Ganz in ganzen finde ich die Rolle super. Obwohl sie ein Bisschen zu schwer für die kurze Rute ist, ist die Kombo ganz gut ausbalanciert und ich denke, dass die Rolle, obwohl sie mindestens 10 Jahre älter ist, ganz gut auf die Rute passt. Die Rute, mit der ich 1989 meinen ersten Fisch gefangen habe ist fast Einsatzbereit und ich kann kaum erwarten, dass ich mit der Kombo bald wieder losziehen kann.


----------



## Thomas. (18. Februar 2020)

Bilch schrieb:


> Seitdem wir diese neue Rubrik haben, lese ich mit Begeisterung hier die Beiträge und muss gestehen, dass mich diese alten Rollen total zu faszinieren begonnen. So sehr, dass ich mich entschlossen habe mir auch eine davon zu besorgen.



hoffen wir mal das es bei der einen bleibt


----------



## Bilch (18. Februar 2020)

Thomas. schrieb:


> hoffen wir mal das es bei der einen bleibt


Ich befürchte das Schlimmste


----------



## Thomas. (18. Februar 2020)

ich auch  kleiner Tip würde mich auf DAM o Shakespeare spezialisieren und nicht auf Shimano o Daiwa alles Müll


----------



## Dübel (19. Februar 2020)

Willkommen im Club! Pass auf, wo erstmal eine alte Rolle ist, kommt bald die nächst und übernächste überübernächste und über ....

Das Schnurlaufröllchen ist in dem Sinne kein Röllchen. Sollte es am einer Stelle von der Schnur abgenutzt sein, kannst du nur die Schraube öffnen und es ein Stückchen weiterdrehen. 
Das Rölchen zum Laufen zu bringen funktioniert bestimmt. Das erfordert aber sicher sehr fortgeschrittene Fertigkeiten in der Metallbearbeitung. Ich hätte da schon ein paar Ideen ...

Die Rücklaufsperre muss sicher nur mal ordentlich gereinigt und dann geölt werden. Wenn das nicht hilft, liegt irgendein wirklicher Schaden vor.

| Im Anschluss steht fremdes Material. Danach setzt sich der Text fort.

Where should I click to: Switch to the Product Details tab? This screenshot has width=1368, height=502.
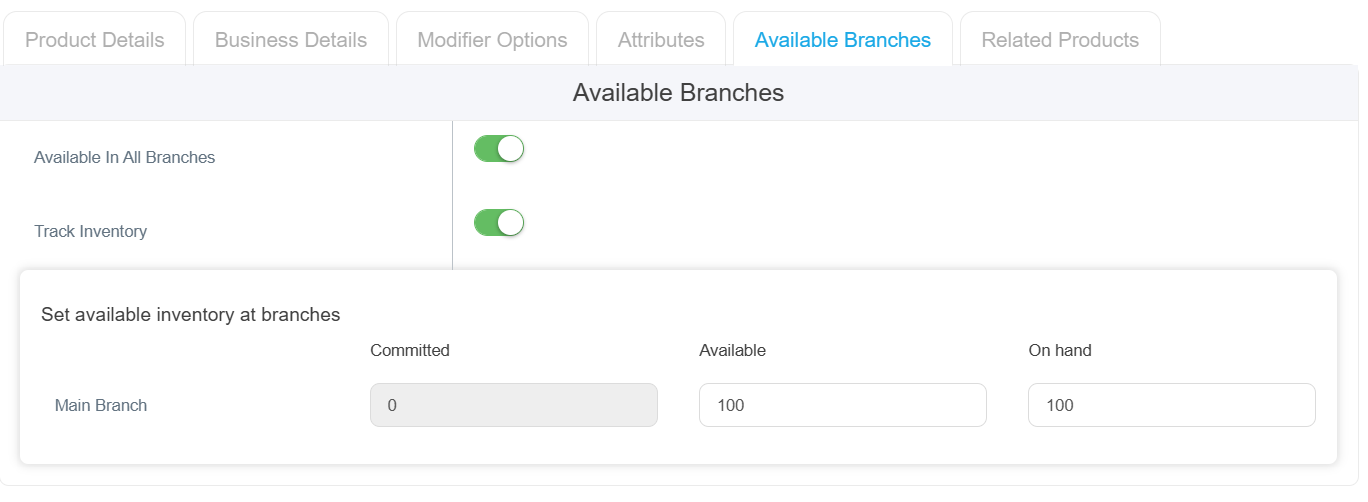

Bei der Bremse hab ich auch keine Idee.


----------



## Bilch (19. Februar 2020)

Dübel schrieb:


> Willkommen im Club! Pass auf, wo erstmal eine alte Rolle ist, kommt bald die nächst und übernächste überübernächste und über ....
> 
> Das Schnurlaufröllchen ist in dem Sinne kein Röllchen. Sollte es am einer Stelle von der Schnur abgenutzt sein, kannst du nur die Schraube öffnen und es ein Stückchen weiterdrehen.
> Das Rölchen zum Laufen zu bringen funktioniert bestimmt. Das erfordert aber sicher sehr fortgeschrittene Fertigkeiten in der Metallbearbeitung. Ich hätte da schon ein paar Ideen ...
> ...


Ja, ich befürchte, dass die nächste schon sehr bald kommen wird 

Danke für die Erklärung bezüglich des Röllchens  Das habe ich mir auch gedacht, war mir aber nicht sicher. Ideen habe ich auch, habe aber nicht genug Wissen und auch nicht die Möglichkeit sowas alleine zu machen. Und (zu)viel Geld will ich in eine alte Rolle auch nicht investieren (außer z.B. neue Bremsscheiben, Kugellager usw.). Eine Variante wäre vlt., wenn ich irgendwo ein Schnurlaufröllchen System mit denselben Maßen finden würde.


----------



## Nordlichtangler (19. Februar 2020)

Ich habe von DAM vor gar nicht allzulanger Zeit gleich 3 Stück von den Dingern im Pack gekauft, 2x 330N und 440N .
(Auslöser und schuld war der AB-Thread mit Zeigen der Rücklaufsperre der 330N, für mich ein entscheidendes Technikmerkmal, wenn wirklich robust gebaut)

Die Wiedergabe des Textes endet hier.